Please rewrite the data from the line with "Image resolution: width=1920" to the line with "glyph is located at coordinates (462, 675).", substituting "item" for every "element" and leaving everything else unchanged.

[Data entries]

☆ ☆ ☆ ☆

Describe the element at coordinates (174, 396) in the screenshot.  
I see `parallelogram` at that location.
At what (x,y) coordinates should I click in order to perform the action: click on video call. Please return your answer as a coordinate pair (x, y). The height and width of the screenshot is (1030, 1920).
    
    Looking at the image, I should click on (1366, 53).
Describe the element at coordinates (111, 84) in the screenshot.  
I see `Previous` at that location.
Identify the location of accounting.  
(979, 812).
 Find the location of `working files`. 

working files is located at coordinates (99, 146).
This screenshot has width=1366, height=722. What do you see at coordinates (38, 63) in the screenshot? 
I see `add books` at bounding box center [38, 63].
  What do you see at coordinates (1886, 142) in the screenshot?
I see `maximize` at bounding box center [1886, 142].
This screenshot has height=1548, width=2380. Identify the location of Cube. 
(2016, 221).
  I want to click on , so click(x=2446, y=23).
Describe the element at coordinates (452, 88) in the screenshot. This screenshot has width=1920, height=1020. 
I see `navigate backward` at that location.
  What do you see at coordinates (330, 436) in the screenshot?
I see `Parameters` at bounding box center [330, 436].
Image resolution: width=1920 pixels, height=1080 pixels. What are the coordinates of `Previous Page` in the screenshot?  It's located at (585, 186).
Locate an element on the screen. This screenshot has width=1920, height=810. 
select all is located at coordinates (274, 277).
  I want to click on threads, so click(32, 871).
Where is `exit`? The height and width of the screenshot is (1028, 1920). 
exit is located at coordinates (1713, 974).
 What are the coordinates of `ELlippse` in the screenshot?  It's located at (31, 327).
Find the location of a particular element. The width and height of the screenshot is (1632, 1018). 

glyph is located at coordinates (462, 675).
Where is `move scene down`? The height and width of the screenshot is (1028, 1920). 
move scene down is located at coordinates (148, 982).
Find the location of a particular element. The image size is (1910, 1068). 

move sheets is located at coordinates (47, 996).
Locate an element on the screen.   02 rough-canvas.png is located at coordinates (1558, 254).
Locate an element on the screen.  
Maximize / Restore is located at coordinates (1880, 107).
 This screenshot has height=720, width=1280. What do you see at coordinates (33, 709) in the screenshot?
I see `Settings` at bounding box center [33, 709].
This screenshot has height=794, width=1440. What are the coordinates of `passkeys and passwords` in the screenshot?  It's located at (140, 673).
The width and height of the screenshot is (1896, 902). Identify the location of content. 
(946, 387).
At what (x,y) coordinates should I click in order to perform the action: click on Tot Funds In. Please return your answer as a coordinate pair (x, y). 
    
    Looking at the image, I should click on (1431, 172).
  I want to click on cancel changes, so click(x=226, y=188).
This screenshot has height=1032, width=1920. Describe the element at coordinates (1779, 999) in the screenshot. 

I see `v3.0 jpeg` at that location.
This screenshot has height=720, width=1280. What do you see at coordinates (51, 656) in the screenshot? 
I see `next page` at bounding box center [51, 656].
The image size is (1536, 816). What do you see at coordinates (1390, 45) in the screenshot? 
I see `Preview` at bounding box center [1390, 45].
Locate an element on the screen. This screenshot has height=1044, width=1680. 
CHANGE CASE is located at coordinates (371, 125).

☆ ☆ ☆ ☆

EXERCISE RESPONSE:
Image resolution: width=1920 pixels, height=1080 pixels. What are the coordinates of `Previous Page` in the screenshot?  It's located at (585, 186).
Locate an item on the screen. This screenshot has width=1920, height=810. 
select all is located at coordinates (274, 277).
  I want to click on threads, so click(32, 871).
Where is `exit`? The height and width of the screenshot is (1028, 1920). 
exit is located at coordinates (1713, 974).
 What are the coordinates of `ELlippse` in the screenshot?  It's located at (31, 327).
Find the location of a particular item. The width and height of the screenshot is (1632, 1018). 

glyph is located at coordinates (462, 675).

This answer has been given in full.